Egal, ich finde es nicht schlecht und wird sicherlich dann im Gesamtkonzept eine richtig schöne Optik ergeben. Kommen noch Pflanzen davor oder dahinter?

Was für einen Trommler hast Du? Mit oder ohne Biokammer? Du schreibst zwar was von einer Biokammer, aber ich wüsste gern, ob intern oder extern!? Danke :beten


----------



## Flog1 (15. Sep. 2013)

*AW: Sandsteine im Koi-Teich auf Beton setzen???*

Ja es werden morgen noch Pflanzen gesetzt.

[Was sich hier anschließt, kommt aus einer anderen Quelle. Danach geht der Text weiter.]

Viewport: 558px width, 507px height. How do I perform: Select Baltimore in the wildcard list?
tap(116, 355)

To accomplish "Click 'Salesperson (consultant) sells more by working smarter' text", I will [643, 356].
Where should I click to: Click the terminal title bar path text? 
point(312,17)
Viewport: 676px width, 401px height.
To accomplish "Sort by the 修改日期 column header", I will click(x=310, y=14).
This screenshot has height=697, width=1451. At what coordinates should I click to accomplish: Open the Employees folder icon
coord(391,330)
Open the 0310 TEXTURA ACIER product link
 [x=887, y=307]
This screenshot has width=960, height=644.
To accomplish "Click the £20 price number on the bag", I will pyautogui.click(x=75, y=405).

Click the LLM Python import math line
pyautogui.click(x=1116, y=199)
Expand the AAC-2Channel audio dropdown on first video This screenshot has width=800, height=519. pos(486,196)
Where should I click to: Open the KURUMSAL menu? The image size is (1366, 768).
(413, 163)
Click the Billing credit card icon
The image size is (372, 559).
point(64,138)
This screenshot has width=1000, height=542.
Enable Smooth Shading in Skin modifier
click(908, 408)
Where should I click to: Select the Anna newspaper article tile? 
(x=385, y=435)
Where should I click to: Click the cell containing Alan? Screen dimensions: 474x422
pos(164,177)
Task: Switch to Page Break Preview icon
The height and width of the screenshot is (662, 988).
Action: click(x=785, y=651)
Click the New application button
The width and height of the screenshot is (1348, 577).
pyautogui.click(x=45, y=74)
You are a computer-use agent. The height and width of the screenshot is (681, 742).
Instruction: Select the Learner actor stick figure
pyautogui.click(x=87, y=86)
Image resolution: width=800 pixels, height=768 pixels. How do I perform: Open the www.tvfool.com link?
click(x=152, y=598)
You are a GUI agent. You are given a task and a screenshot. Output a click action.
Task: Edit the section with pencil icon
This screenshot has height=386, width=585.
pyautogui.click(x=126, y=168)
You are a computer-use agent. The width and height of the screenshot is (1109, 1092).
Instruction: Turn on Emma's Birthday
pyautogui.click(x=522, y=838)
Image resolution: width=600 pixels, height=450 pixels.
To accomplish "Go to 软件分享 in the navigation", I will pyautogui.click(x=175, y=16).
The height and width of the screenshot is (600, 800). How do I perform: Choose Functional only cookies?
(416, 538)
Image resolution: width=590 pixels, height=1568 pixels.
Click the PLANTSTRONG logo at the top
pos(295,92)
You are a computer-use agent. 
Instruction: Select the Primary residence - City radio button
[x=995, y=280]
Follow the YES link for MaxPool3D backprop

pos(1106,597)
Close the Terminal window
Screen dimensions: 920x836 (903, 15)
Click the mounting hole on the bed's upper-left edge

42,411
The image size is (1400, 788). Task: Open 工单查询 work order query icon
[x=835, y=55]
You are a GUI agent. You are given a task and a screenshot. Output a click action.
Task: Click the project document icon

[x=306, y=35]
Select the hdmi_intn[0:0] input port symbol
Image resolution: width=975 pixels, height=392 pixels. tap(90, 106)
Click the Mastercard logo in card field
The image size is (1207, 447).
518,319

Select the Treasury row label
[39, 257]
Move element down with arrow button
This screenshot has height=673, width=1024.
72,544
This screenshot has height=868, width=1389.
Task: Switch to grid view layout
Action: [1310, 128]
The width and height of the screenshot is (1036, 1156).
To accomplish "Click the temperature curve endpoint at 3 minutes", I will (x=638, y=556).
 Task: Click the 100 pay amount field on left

Habe den Trommelfilter Oase Proficlear Premium und eine IBC Container eine Moving Bed Module . 
Also der Trommelfilter ist von der Biokammer getrennt es sind alles einzelene Module.


----------



## Zacky (15. Sep. 2013)

*AW: Sandsteine im Koi-Teich auf Beton setzen???*

Danke für die Info...es wäre super, wenn Du dann mal nach einiger Laufzeit uns ein Feedback zum Trommelfilter geben kannst, da immer viele an solcher Technik interressiert sind - ich eingeschlossen - wir hatten dazu bereits einen Thread mit Testberichten und wenn Du da dann rein schreiben würdest, wäre ich Dir dankbar...


----------



## Icke12 (15. Sep. 2013)

*AW: Sandsteine im Koi-Teich auf Beton setzen???*

Stell doch mal bitte Bilder vom TF und IBC ein, wäre interessant.
Lieben dank und LG


----------



## zuza68 (15. Sep. 2013)

*AW: Sandsteine im Koi-Teich auf Beton setzen???*

Ich weiß ja nicht ob es verschiedene Sandsteine gibt, kann aber nur von uns sagen, dass die Sandsteine die wir am Teichrand entlang verlegt haben jetzt nach 8 Jahren zerbröseln .. ärger mich dass wir diese Steine verwendet haben. 

lg
susanne


----------



## maarkus (16. Sep. 2013)

*AW: Sandsteine im Koi-Teich auf Beton setzen???*



zuza68 schrieb:


> Ich weiß ja nicht ob es verschiedene Sandsteine gibt, kann aber nur von uns sagen, dass die Sandsteine die wir am Teichrand entlang verlegt haben jetzt nach 8 Jahren zerbröseln .. ärger mich dass wir diese Steine verwendet haben.
> 
> lg
> susanne



Es gibt Sandsteine mit silikatischem, oder kalkigem Bindemittel. Dann spielt auch noch das Verhältnis eine Rolle. Kalk löst sich bekanntermaßen sehr gerne in Wasser und der Sandstein generell saugt sich mit Wasser voll (=Frostsprengung). Die Steine sollten Frostfrei im Wasser liegen. Aber wie gesagt, manche zerbröseln sehr rasch.


----------